Demo looks very cool though. Much credit for being so explicit about what's going on in it in that post. And I was immediately filled with ideas about what they could do next to improve it, which to me is a signal of good research.

lambdaloop 4 hours ago | parent | prev | next [-]

There is sooo much hype around this, when the Eon team did almost nothing new compared to the published research. (For context I did my PhD in a fly motor control lab and still follow this field. My colleagues are authors on the research papers Eon used.)

I want to highlight some limitations of the current state of research as well, based on questions that many neuroscientists in this field are struggling with.

- The movement of the legs is not modeled at a fine level, just whether fly is moving forward or turning. This is because we don't have great data on fly leg movements on all these situations, and ventral nerve connectome is still in progress

- By the way the brain connectome still has a lot of errors and needs more proofreading. Also the identity of many neurotransmitters and synaptic strength of connections is unknown. Many are identified through our knowledge of fly genetics which won't translate to humans. In current research, scientists add some finetuning to match some behavior to account for those unknowns.

- There's definitely fly behavior data at the level of making decisions, but not much at level of limb kinematics. Even where data is available, it's unclear how to evaluate the simulated fly against the data. How do you know you got it right?

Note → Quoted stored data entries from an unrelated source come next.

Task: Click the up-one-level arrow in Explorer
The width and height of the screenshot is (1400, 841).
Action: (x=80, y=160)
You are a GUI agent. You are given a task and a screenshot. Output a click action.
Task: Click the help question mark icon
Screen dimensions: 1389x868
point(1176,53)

When I saw the Eon announcement, I was curious how they tackled these challenges. Seems like they didn't. It looks like they forked a few research repositories and vibe coded something to combine them.

I'll give them props for the videos and marketing though, it's crazy to see so many people interested in this research field!!

zarzavat 8 hours ago | parent | prev | next [-]

> The fly body is not currently driven by the full downstream motor hierarchy of the biological fly. Instead, we use a small number of descending outputs as a practical interface between the connectome model and the biomechanics

> [...] Steering in our model is driven through the neurons DNa01 and DNa02 (Yang et al., 2024), which are implicated in turning. Forward velocity is modeled by activation of oDN1

It seems that currently only WASD control is working. But even that is impressive! This is essentially an NPC driven by a real connectome.

bananzamba 8 hours ago | parent | prev | next [-]

I had exactly the same question. In the linked tweet the CEO claims it's not an animation. But in the article they imply certain animations are played when a specific signal is detected.

I think a full simulation without these precreated animations would be more convincing that they actually fully simulated a fly's behavior. It's very easy to make it look like real behavior using animations, videogames do exactly that.

SayThatSh 7 hours ago | parent | prev [-]

I saw a short clip on this project the other day and was thinking along the same lines! They animated the flies’ mouth part (proboscis?) lowering and I was wondering if they were truly reading the motor commands for that from the brain.